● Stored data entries
_____
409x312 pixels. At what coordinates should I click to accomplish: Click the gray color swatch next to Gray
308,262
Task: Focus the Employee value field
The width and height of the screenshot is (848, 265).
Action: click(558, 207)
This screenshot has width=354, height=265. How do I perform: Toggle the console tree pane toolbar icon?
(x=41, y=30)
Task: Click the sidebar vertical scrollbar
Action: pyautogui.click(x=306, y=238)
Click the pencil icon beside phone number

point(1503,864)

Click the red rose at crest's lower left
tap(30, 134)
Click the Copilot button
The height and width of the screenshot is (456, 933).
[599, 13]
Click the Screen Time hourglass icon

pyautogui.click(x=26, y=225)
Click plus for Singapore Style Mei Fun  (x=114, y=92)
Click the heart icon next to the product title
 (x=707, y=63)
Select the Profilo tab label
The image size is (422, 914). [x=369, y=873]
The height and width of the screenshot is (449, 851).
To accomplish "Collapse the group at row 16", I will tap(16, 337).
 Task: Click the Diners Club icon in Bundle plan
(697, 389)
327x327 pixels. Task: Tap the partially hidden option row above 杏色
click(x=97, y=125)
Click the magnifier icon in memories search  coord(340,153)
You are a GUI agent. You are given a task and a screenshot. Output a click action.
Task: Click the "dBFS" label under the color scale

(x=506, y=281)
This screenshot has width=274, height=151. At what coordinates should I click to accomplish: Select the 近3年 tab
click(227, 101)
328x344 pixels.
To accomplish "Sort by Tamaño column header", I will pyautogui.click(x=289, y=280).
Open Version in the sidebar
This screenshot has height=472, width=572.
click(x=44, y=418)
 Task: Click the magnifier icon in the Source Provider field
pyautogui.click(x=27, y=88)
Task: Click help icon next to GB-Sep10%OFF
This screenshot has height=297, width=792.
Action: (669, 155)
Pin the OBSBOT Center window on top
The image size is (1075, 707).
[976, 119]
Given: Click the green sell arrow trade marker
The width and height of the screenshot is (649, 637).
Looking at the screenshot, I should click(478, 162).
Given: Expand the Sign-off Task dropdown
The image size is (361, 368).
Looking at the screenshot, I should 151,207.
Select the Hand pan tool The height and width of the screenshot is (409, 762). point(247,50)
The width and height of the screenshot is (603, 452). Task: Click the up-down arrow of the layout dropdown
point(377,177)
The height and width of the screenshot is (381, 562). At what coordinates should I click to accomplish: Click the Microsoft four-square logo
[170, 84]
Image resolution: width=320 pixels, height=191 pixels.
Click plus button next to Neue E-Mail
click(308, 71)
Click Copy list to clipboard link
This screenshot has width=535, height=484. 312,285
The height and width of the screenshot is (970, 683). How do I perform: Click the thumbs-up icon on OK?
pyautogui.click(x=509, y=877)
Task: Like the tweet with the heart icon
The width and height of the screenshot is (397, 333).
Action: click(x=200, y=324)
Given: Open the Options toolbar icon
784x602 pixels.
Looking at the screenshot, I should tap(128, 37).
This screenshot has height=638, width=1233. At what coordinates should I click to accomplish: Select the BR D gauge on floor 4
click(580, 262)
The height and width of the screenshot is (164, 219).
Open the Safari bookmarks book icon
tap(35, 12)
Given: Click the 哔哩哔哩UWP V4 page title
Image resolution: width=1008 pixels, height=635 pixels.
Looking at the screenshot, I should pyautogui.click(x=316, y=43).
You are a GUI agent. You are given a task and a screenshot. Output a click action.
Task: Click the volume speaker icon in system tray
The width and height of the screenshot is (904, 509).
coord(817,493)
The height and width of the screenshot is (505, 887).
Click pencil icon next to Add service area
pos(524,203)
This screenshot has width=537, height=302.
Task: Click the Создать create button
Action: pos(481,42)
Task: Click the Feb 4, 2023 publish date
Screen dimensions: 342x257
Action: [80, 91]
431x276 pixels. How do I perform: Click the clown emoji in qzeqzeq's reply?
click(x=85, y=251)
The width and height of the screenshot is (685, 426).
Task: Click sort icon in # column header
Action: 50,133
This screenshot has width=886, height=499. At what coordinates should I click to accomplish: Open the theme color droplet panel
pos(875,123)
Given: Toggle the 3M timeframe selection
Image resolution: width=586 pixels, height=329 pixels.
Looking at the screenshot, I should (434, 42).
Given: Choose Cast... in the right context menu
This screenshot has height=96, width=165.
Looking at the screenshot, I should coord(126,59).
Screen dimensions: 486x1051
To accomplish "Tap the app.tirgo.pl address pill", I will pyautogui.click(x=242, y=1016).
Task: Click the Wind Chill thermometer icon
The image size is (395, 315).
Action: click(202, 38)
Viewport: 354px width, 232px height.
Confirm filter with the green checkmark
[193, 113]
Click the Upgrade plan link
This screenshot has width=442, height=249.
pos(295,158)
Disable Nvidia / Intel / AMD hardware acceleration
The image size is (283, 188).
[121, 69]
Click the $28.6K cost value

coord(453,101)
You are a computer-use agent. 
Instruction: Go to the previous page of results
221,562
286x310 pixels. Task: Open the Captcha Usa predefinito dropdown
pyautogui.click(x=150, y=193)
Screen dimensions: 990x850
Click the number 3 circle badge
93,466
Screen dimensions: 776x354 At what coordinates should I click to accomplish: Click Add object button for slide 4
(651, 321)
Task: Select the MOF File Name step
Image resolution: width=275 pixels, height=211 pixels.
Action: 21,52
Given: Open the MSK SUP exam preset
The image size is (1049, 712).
_____
● WORK ITEM
A full, exact copy of the entries is the required answer.

● RESPONSE
409x312 pixels. At what coordinates should I click to accomplish: Click the gray color swatch next to Gray
308,262
Task: Focus the Employee value field
The width and height of the screenshot is (848, 265).
Action: click(558, 207)
This screenshot has width=354, height=265. How do I perform: Toggle the console tree pane toolbar icon?
(x=41, y=30)
Task: Click the sidebar vertical scrollbar
Action: pyautogui.click(x=306, y=238)
Click the pencil icon beside phone number

point(1503,864)

Click the red rose at crest's lower left
tap(30, 134)
Click the Copilot button
The height and width of the screenshot is (456, 933).
[599, 13]
Click the Screen Time hourglass icon

pyautogui.click(x=26, y=225)
Click plus for Singapore Style Mei Fun  (x=114, y=92)
Click the heart icon next to the product title
 (x=707, y=63)
Select the Profilo tab label
The image size is (422, 914). [x=369, y=873]
The height and width of the screenshot is (449, 851).
To accomplish "Collapse the group at row 16", I will tap(16, 337).
 Task: Click the Diners Club icon in Bundle plan
(697, 389)
327x327 pixels. Task: Tap the partially hidden option row above 杏色
click(x=97, y=125)
Click the magnifier icon in memories search  coord(340,153)
You are a GUI agent. You are given a task and a screenshot. Output a click action.
Task: Click the "dBFS" label under the color scale

(x=506, y=281)
This screenshot has width=274, height=151. At what coordinates should I click to accomplish: Select the 近3年 tab
click(227, 101)
328x344 pixels.
To accomplish "Sort by Tamaño column header", I will pyautogui.click(x=289, y=280).
Open Version in the sidebar
This screenshot has height=472, width=572.
click(x=44, y=418)
 Task: Click the magnifier icon in the Source Provider field
pyautogui.click(x=27, y=88)
Task: Click help icon next to GB-Sep10%OFF
This screenshot has height=297, width=792.
Action: (669, 155)
Pin the OBSBOT Center window on top
The image size is (1075, 707).
[976, 119]
Given: Click the green sell arrow trade marker
The width and height of the screenshot is (649, 637).
Looking at the screenshot, I should click(478, 162).
Given: Expand the Sign-off Task dropdown
The image size is (361, 368).
Looking at the screenshot, I should 151,207.
Select the Hand pan tool The height and width of the screenshot is (409, 762). point(247,50)
The width and height of the screenshot is (603, 452). Task: Click the up-down arrow of the layout dropdown
point(377,177)
The height and width of the screenshot is (381, 562). At what coordinates should I click to accomplish: Click the Microsoft four-square logo
[170, 84]
Image resolution: width=320 pixels, height=191 pixels.
Click plus button next to Neue E-Mail
click(308, 71)
Click Copy list to clipboard link
This screenshot has width=535, height=484. 312,285
The height and width of the screenshot is (970, 683). How do I perform: Click the thumbs-up icon on OK?
pyautogui.click(x=509, y=877)
Task: Like the tweet with the heart icon
The width and height of the screenshot is (397, 333).
Action: click(x=200, y=324)
Given: Open the Options toolbar icon
784x602 pixels.
Looking at the screenshot, I should tap(128, 37).
This screenshot has height=638, width=1233. At what coordinates should I click to accomplish: Select the BR D gauge on floor 4
click(580, 262)
The height and width of the screenshot is (164, 219).
Open the Safari bookmarks book icon
tap(35, 12)
Given: Click the 哔哩哔哩UWP V4 page title
Image resolution: width=1008 pixels, height=635 pixels.
Looking at the screenshot, I should pyautogui.click(x=316, y=43).
You are a GUI agent. You are given a task and a screenshot. Output a click action.
Task: Click the volume speaker icon in system tray
The width and height of the screenshot is (904, 509).
coord(817,493)
The height and width of the screenshot is (505, 887).
Click pencil icon next to Add service area
pos(524,203)
This screenshot has width=537, height=302.
Task: Click the Создать create button
Action: pos(481,42)
Task: Click the Feb 4, 2023 publish date
Screen dimensions: 342x257
Action: [80, 91]
431x276 pixels. How do I perform: Click the clown emoji in qzeqzeq's reply?
click(x=85, y=251)
The width and height of the screenshot is (685, 426).
Task: Click sort icon in # column header
Action: 50,133
This screenshot has width=886, height=499. At what coordinates should I click to accomplish: Open the theme color droplet panel
pos(875,123)
Given: Toggle the 3M timeframe selection
Image resolution: width=586 pixels, height=329 pixels.
Looking at the screenshot, I should (434, 42).
Given: Choose Cast... in the right context menu
This screenshot has height=96, width=165.
Looking at the screenshot, I should coord(126,59).
Screen dimensions: 486x1051
To accomplish "Tap the app.tirgo.pl address pill", I will pyautogui.click(x=242, y=1016).
Task: Click the Wind Chill thermometer icon
The image size is (395, 315).
Action: click(202, 38)
Viewport: 354px width, 232px height.
Confirm filter with the green checkmark
[193, 113]
Click the Upgrade plan link
This screenshot has width=442, height=249.
pos(295,158)
Disable Nvidia / Intel / AMD hardware acceleration
The image size is (283, 188).
[121, 69]
Click the $28.6K cost value

coord(453,101)
You are a computer-use agent. 
Instruction: Go to the previous page of results
221,562
286x310 pixels. Task: Open the Captcha Usa predefinito dropdown
pyautogui.click(x=150, y=193)
Screen dimensions: 990x850
Click the number 3 circle badge
93,466
Screen dimensions: 776x354 At what coordinates should I click to accomplish: Click Add object button for slide 4
(651, 321)
Task: Select the MOF File Name step
Image resolution: width=275 pixels, height=211 pixels.
Action: 21,52
Given: Open the MSK SUP exam preset
The image size is (1049, 712).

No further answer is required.